10 April 2018

In one fell swoop

A group of researchers from the University of California at Los Angeles has modified the CRISPR genome editing technology, making it more efficient and faster.

Researchers are able to make the same changes in a large number of cells, but it was impossible to make thousands of different changes at the same time (in different parts of DNA).

Now, in the time it takes to edit and analyze several mutations, tens of thousands of changes can be made. The acceleration of the process will not affect the quality and accuracy of editing.

The CRISPR system consists of two components. These are the so–called genetic scissors - the Cas9 enzyme, which dissects the DNA chain in the necessary places, and the guiding RNA molecule, which points the scissors to the target. Cas9 removes the target gene, and a healthy gene is usually inserted in its place.

In order for CRISPR to remove the desired gene, both components must work correctly. How to achieve the same accuracy on the scale of not one, but tens of thousands of cells?
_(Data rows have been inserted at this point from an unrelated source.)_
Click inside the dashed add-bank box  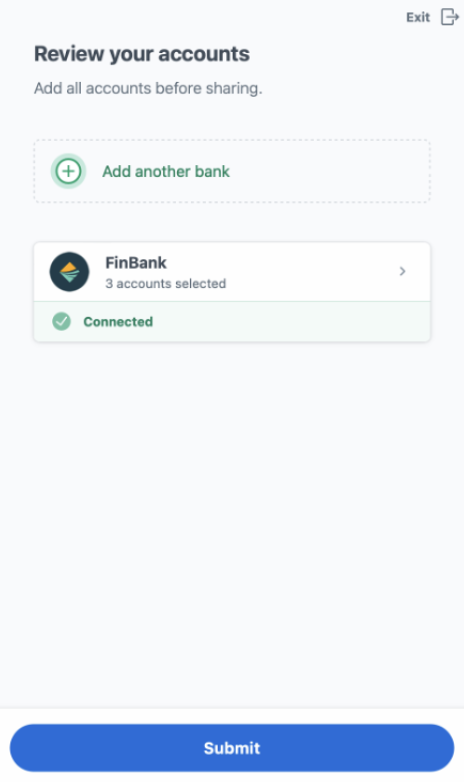coord(232,171)
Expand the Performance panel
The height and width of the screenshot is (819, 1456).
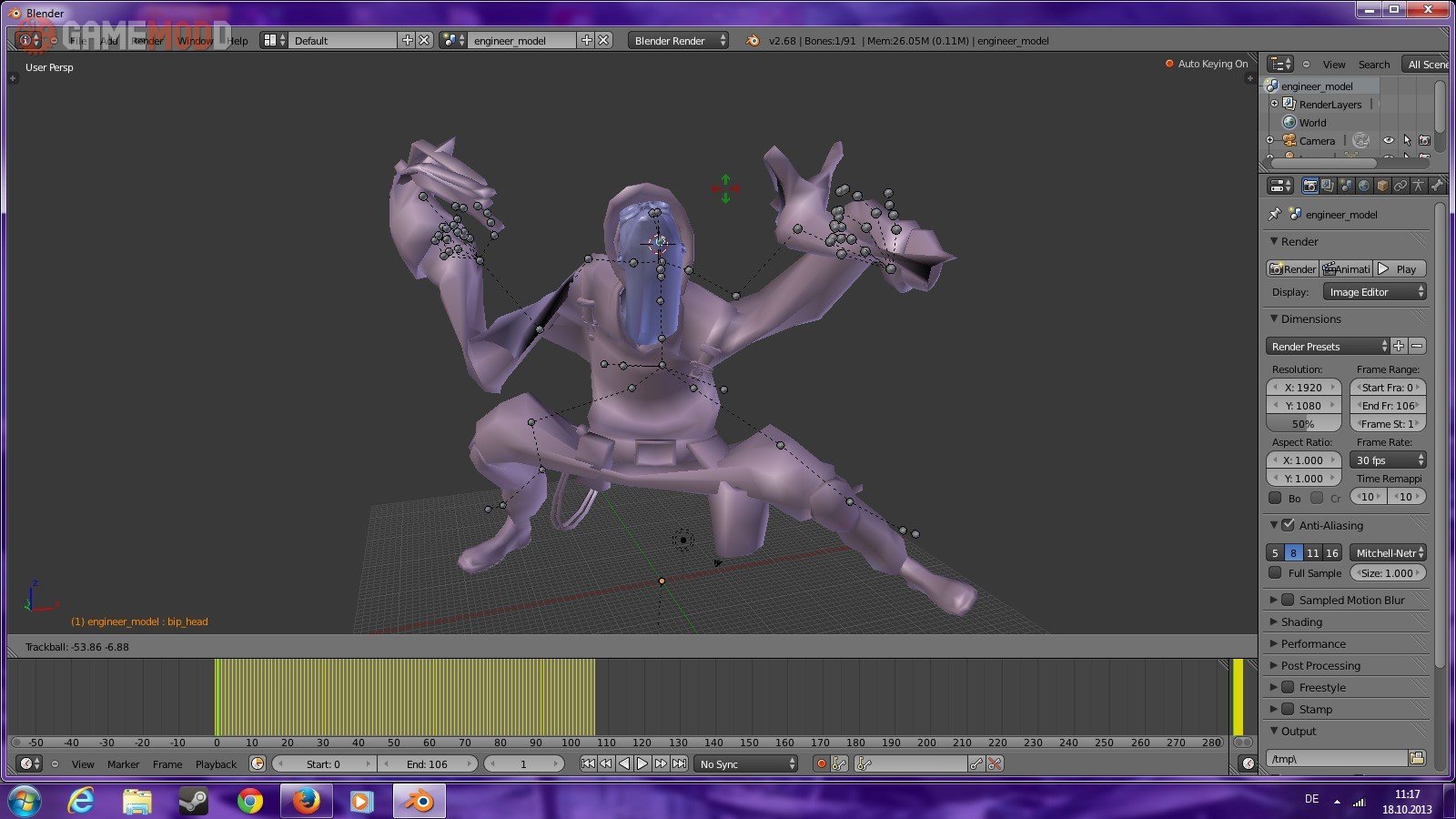pyautogui.click(x=1312, y=643)
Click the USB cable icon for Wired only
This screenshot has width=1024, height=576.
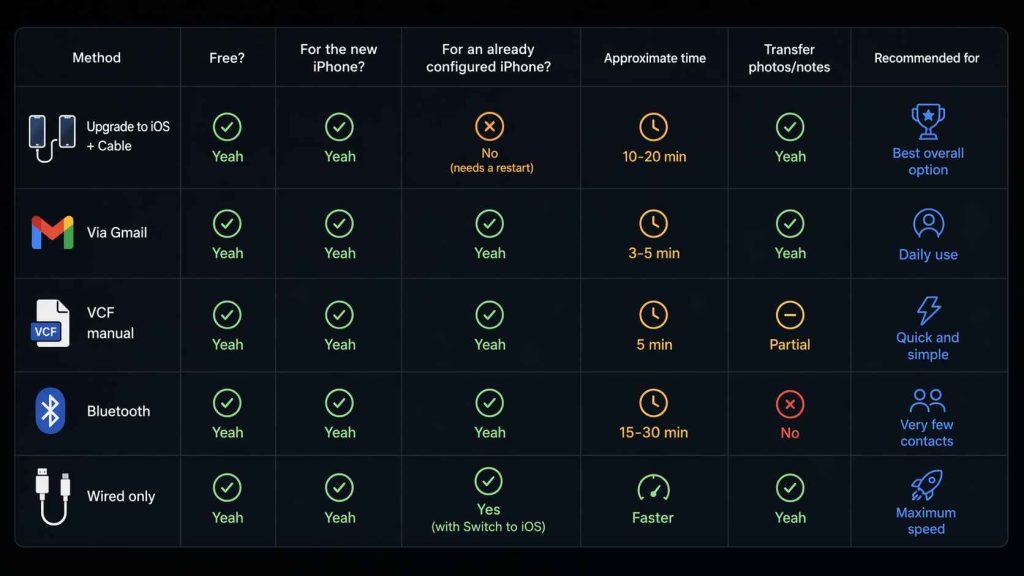[x=52, y=496]
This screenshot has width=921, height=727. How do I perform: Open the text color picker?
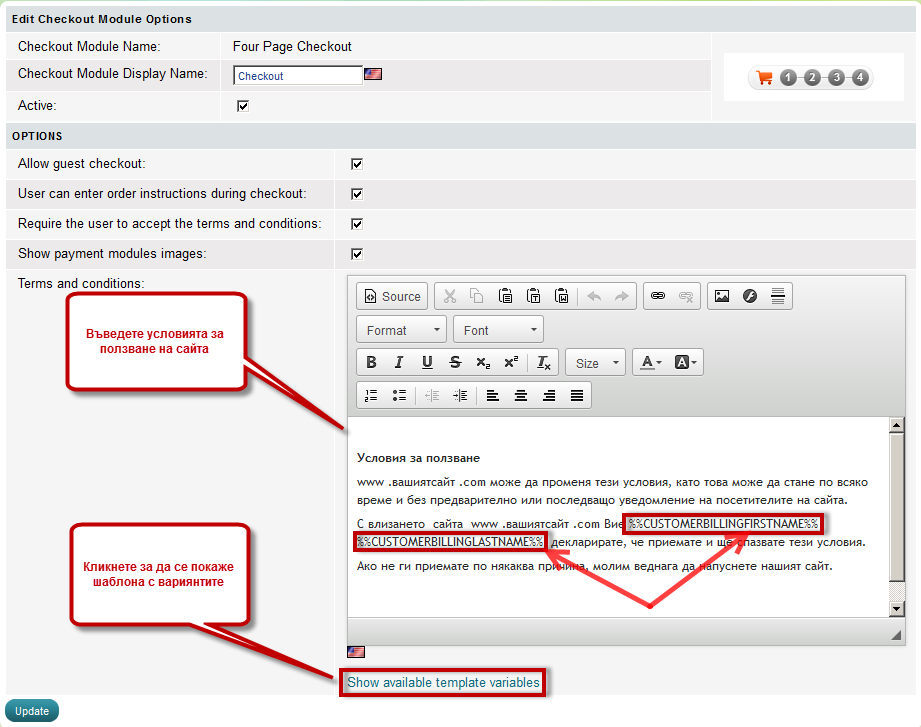pos(651,363)
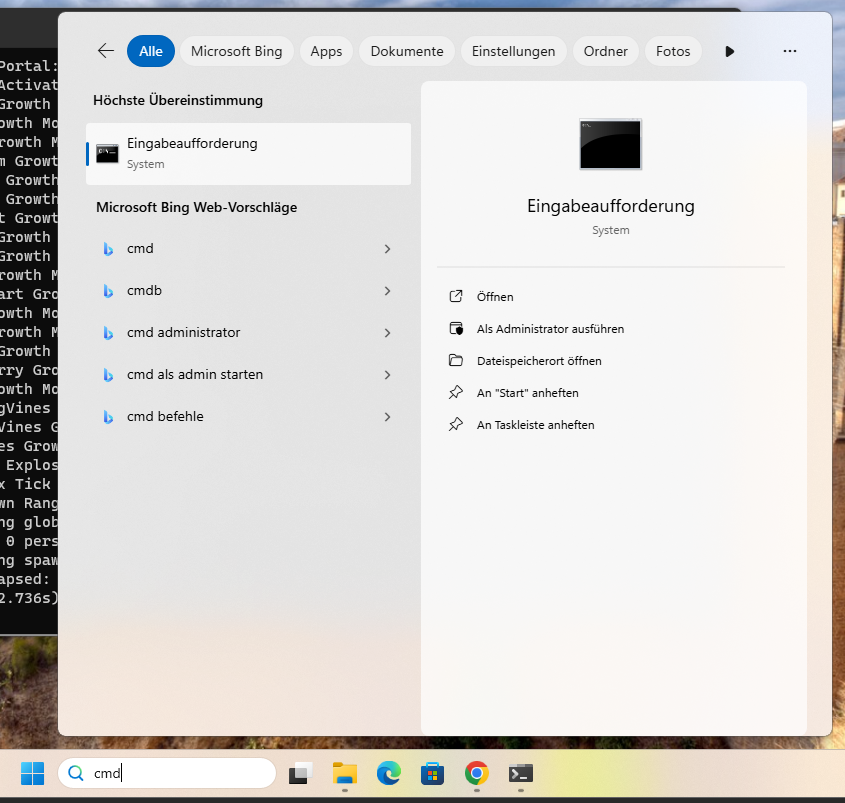Open File Explorer from the taskbar

pos(345,773)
Researchers have invented a method consisting in physically connecting thousands of guides with scissors, in the form of such a set they are precisely delivered to each cell.

At first, the method was tested to edit eight unique genes in yeast cells simultaneously. To evaluate the result, the authors sequenced the target DNA sites. The desired mutations were present in 95% of cases, which is an indicator of the high efficiency of the method.

Then the authors created a pool of more than 10,000 different pairs of the CRISPR system. They targeted sections of DNA – 1034 genes in each yeast cell that are considered vital. Each of these pairs replaced a certain section of a certain gene with a stop codon that stops the ribosome from working.

Every 24 hours for four days, scientists counted living and dead cells. The authors found that many genes that were previously considered vital to the cell are not.

The improvement of CRISPR technology will certainly help scientists quickly distinguish mutations of vital genes from harmless changes. The ability to edit a large number of different sections of DNA at the same time will eventually lead to the identification of mutations that are the true cause of a particular genetic disease.

Article by M. J. Sadhu et al. Highly parallel genome variant engineering with CRISPR–Cas9 is published in the journal Nature Genetics.